(Word and item position data)
========================================

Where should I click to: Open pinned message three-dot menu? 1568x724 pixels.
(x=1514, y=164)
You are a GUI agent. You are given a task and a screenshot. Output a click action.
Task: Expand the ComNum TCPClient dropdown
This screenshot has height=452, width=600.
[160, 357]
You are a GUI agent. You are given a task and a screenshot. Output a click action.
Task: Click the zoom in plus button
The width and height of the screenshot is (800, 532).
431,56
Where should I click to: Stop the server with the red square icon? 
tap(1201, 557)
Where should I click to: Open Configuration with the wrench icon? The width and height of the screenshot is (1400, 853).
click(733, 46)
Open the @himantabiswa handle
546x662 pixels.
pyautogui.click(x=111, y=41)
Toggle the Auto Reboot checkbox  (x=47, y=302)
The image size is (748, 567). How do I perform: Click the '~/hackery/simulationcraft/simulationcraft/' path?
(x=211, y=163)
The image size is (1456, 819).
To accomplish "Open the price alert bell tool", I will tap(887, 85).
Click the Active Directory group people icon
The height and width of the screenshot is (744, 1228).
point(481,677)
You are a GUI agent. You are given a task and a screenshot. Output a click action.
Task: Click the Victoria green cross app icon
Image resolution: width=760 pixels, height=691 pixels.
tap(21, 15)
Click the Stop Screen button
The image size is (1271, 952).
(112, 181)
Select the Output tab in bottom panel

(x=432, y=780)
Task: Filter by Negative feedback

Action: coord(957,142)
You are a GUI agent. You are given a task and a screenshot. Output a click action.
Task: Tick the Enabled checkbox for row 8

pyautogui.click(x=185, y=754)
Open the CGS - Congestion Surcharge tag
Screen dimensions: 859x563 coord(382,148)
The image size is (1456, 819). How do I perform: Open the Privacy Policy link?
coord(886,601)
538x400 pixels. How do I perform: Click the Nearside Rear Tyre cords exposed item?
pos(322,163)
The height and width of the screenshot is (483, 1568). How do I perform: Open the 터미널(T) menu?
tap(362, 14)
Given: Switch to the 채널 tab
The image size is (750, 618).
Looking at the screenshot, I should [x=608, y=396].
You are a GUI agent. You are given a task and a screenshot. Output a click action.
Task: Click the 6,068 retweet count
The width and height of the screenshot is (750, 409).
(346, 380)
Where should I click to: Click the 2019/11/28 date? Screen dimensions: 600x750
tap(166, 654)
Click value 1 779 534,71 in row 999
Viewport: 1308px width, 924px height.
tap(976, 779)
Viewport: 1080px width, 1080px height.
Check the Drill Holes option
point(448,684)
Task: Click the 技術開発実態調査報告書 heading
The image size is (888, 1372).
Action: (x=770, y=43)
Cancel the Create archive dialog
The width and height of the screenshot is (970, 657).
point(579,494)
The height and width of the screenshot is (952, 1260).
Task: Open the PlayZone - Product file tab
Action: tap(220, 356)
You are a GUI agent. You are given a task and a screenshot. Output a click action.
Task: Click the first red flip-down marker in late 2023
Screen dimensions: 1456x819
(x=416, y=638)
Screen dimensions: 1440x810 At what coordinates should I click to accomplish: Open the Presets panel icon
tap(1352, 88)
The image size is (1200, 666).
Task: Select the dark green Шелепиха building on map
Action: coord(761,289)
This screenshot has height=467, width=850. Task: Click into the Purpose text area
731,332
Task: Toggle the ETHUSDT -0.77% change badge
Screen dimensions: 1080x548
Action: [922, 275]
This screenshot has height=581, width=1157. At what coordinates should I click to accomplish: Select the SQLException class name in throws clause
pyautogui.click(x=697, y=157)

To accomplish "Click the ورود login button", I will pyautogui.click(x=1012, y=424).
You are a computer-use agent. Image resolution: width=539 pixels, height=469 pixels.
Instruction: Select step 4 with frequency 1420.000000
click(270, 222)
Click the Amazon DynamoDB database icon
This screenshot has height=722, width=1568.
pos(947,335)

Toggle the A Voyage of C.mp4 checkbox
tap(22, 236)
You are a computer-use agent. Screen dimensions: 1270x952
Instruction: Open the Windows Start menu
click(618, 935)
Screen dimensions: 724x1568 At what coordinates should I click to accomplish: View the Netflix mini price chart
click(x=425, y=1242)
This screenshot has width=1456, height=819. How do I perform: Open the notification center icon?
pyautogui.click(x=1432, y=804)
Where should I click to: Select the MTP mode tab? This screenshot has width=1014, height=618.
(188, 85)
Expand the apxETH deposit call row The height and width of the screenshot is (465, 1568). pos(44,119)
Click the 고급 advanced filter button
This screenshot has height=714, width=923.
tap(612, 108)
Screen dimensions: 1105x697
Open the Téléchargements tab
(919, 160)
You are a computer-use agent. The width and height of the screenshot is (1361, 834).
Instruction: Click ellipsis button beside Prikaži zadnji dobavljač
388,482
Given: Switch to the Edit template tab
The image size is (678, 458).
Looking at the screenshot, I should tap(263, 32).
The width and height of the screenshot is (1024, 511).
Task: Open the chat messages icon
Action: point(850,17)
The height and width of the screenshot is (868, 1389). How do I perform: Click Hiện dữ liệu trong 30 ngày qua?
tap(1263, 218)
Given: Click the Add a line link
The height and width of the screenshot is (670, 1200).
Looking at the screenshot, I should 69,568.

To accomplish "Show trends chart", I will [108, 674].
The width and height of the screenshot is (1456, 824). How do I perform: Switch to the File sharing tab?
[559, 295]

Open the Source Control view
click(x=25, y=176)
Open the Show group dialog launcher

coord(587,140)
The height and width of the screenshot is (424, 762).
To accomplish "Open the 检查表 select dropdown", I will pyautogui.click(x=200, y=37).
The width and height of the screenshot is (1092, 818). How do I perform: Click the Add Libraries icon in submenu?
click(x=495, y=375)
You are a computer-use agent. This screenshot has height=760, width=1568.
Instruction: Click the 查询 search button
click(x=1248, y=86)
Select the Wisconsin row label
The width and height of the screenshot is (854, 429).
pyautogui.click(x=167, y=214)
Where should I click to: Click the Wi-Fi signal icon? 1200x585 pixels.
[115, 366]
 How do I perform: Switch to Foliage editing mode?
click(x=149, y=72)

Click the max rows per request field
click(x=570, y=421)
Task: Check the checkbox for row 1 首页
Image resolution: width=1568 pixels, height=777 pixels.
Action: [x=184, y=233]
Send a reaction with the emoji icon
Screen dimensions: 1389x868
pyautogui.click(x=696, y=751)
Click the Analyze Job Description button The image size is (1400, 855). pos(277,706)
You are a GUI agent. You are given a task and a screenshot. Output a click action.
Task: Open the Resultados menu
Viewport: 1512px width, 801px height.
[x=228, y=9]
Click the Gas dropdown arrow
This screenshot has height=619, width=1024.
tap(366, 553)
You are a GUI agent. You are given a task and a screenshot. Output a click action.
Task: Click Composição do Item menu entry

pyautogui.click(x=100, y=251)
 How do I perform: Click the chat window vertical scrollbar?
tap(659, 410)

========================================

--- INSTRUCTIONS TO FOLLOW ---
Lay out every line of the listing above as a numbered list, dropping any blank lines.

--- CORRECT RESPONSE ---
1. Where should I click to: Open pinned message three-dot menu? 1568x724 pixels.
2. (x=1514, y=164)
3. You are a GUI agent. You are given a task and a screenshot. Output a click action.
4. Task: Expand the ComNum TCPClient dropdown
5. This screenshot has height=452, width=600.
6. [160, 357]
7. You are a GUI agent. You are given a task and a screenshot. Output a click action.
8. Task: Click the zoom in plus button
9. The width and height of the screenshot is (800, 532).
10. 431,56
11. Where should I click to: Stop the server with the red square icon? 
12. tap(1201, 557)
13. Where should I click to: Open Configuration with the wrench icon? The width and height of the screenshot is (1400, 853).
14. click(733, 46)
15. Open the @himantabiswa handle
16. 546x662 pixels.
17. pyautogui.click(x=111, y=41)
18. Toggle the Auto Reboot checkbox  (x=47, y=302)
19. The image size is (748, 567). How do I perform: Click the '~/hackery/simulationcraft/simulationcraft/' path?
20. (x=211, y=163)
21. The image size is (1456, 819).
22. To accomplish "Open the price alert bell tool", I will tap(887, 85).
23. Click the Active Directory group people icon
24. The height and width of the screenshot is (744, 1228).
25. point(481,677)
26. You are a GUI agent. You are given a task and a screenshot. Output a click action.
27. Task: Click the Victoria green cross app icon
28. Image resolution: width=760 pixels, height=691 pixels.
29. tap(21, 15)
30. Click the Stop Screen button
31. The image size is (1271, 952).
32. (112, 181)
33. Select the Output tab in bottom panel
34. (x=432, y=780)
35. Task: Filter by Negative feedback
36. Action: coord(957,142)
37. You are a GUI agent. You are given a task and a screenshot. Output a click action.
38. Task: Tick the Enabled checkbox for row 8
39. pyautogui.click(x=185, y=754)
40. Open the CGS - Congestion Surcharge tag
41. Screen dimensions: 859x563 coord(382,148)
42. The image size is (1456, 819). How do I perform: Open the Privacy Policy link?
43. coord(886,601)
44. 538x400 pixels. How do I perform: Click the Nearside Rear Tyre cords exposed item?
45. pos(322,163)
46. The height and width of the screenshot is (483, 1568). How do I perform: Open the 터미널(T) menu?
47. tap(362, 14)
48. Given: Switch to the 채널 tab
49. The image size is (750, 618).
50. Looking at the screenshot, I should [x=608, y=396].
51. You are a GUI agent. You are given a task and a screenshot. Output a click action.
52. Task: Click the 6,068 retweet count
53. The width and height of the screenshot is (750, 409).
54. (346, 380)
55. Where should I click to: Click the 2019/11/28 date? Screen dimensions: 600x750
56. tap(166, 654)
57. Click value 1 779 534,71 in row 999
58. Viewport: 1308px width, 924px height.
59. tap(976, 779)
60. Viewport: 1080px width, 1080px height.
61. Check the Drill Holes option
62. point(448,684)
63. Task: Click the 技術開発実態調査報告書 heading
64. The image size is (888, 1372).
65. Action: (x=770, y=43)
66. Cancel the Create archive dialog
67. The width and height of the screenshot is (970, 657).
68. point(579,494)
69. The height and width of the screenshot is (952, 1260).
70. Task: Open the PlayZone - Product file tab
71. Action: tap(220, 356)
72. You are a GUI agent. You are given a task and a screenshot. Output a click action.
73. Task: Click the first red flip-down marker in late 2023
74. Screen dimensions: 1456x819
75. (x=416, y=638)
76. Screen dimensions: 1440x810 At what coordinates should I click to accomplish: Open the Presets panel icon
77. tap(1352, 88)
78. The image size is (1200, 666).
79. Task: Select the dark green Шелепиха building on map
80. Action: coord(761,289)
81. This screenshot has height=467, width=850. Task: Click into the Purpose text area
82. 731,332
83. Task: Toggle the ETHUSDT -0.77% change badge
84. Screen dimensions: 1080x548
85. Action: [922, 275]
86. This screenshot has height=581, width=1157. At what coordinates should I click to accomplish: Select the SQLException class name in throws clause
87. pyautogui.click(x=697, y=157)
88. To accomplish "Click the ورود login button", I will pyautogui.click(x=1012, y=424).
89. You are a computer-use agent. Image resolution: width=539 pixels, height=469 pixels.
90. Instruction: Select step 4 with frequency 1420.000000
91. click(270, 222)
92. Click the Amazon DynamoDB database icon
93. This screenshot has height=722, width=1568.
94. pos(947,335)
95. Toggle the A Voyage of C.mp4 checkbox
96. tap(22, 236)
97. You are a computer-use agent. Screen dimensions: 1270x952
98. Instruction: Open the Windows Start menu
99. click(618, 935)
100. Screen dimensions: 724x1568 At what coordinates should I click to accomplish: View the Netflix mini price chart
101. click(x=425, y=1242)
102. This screenshot has width=1456, height=819. How do I perform: Open the notification center icon?
103. pyautogui.click(x=1432, y=804)
104. Where should I click to: Select the MTP mode tab? This screenshot has width=1014, height=618.
105. (188, 85)
106. Expand the apxETH deposit call row The height and width of the screenshot is (465, 1568). pos(44,119)
107. Click the 고급 advanced filter button
108. This screenshot has height=714, width=923.
109. tap(612, 108)
110. Screen dimensions: 1105x697
111. Open the Téléchargements tab
112. (919, 160)
113. You are a computer-use agent. The width and height of the screenshot is (1361, 834).
114. Instruction: Click ellipsis button beside Prikaži zadnji dobavljač
115. 388,482
116. Given: Switch to the Edit template tab
117. The image size is (678, 458).
118. Looking at the screenshot, I should tap(263, 32).
119. The width and height of the screenshot is (1024, 511).
120. Task: Open the chat messages icon
121. Action: point(850,17)
122. The height and width of the screenshot is (868, 1389). How do I perform: Click Hiện dữ liệu trong 30 ngày qua?
123. tap(1263, 218)
124. Given: Click the Add a line link
125. The height and width of the screenshot is (670, 1200).
126. Looking at the screenshot, I should 69,568.
127. To accomplish "Show trends chart", I will [108, 674].
128. The width and height of the screenshot is (1456, 824). How do I perform: Switch to the File sharing tab?
129. [559, 295]
130. Open the Source Control view
131. click(x=25, y=176)
132. Open the Show group dialog launcher
133. coord(587,140)
134. The height and width of the screenshot is (424, 762).
135. To accomplish "Open the 检查表 select dropdown", I will pyautogui.click(x=200, y=37).
136. The width and height of the screenshot is (1092, 818). How do I perform: Click the Add Libraries icon in submenu?
137. click(x=495, y=375)
138. You are a computer-use agent. This screenshot has height=760, width=1568.
139. Instruction: Click the 查询 search button
140. click(x=1248, y=86)
141. Select the Wisconsin row label
142. The width and height of the screenshot is (854, 429).
143. pyautogui.click(x=167, y=214)
144. Where should I click to: Click the Wi-Fi signal icon? 1200x585 pixels.
145. [115, 366]
146.  How do I perform: Switch to Foliage editing mode?
147. click(x=149, y=72)
148. Click the max rows per request field
149. click(x=570, y=421)
150. Task: Check the checkbox for row 1 首页
151. Image resolution: width=1568 pixels, height=777 pixels.
152. Action: [x=184, y=233]
153. Send a reaction with the emoji icon
154. Screen dimensions: 1389x868
155. pyautogui.click(x=696, y=751)
156. Click the Analyze Job Description button The image size is (1400, 855). pos(277,706)
157. You are a GUI agent. You are given a task and a screenshot. Output a click action.
158. Task: Open the Resultados menu
159. Viewport: 1512px width, 801px height.
160. [x=228, y=9]
161. Click the Gas dropdown arrow
162. This screenshot has height=619, width=1024.
163. tap(366, 553)
164. You are a GUI agent. You are given a task and a screenshot. Output a click action.
165. Task: Click Composição do Item menu entry
166. pyautogui.click(x=100, y=251)
167.  How do I perform: Click the chat window vertical scrollbar?
168. tap(659, 410)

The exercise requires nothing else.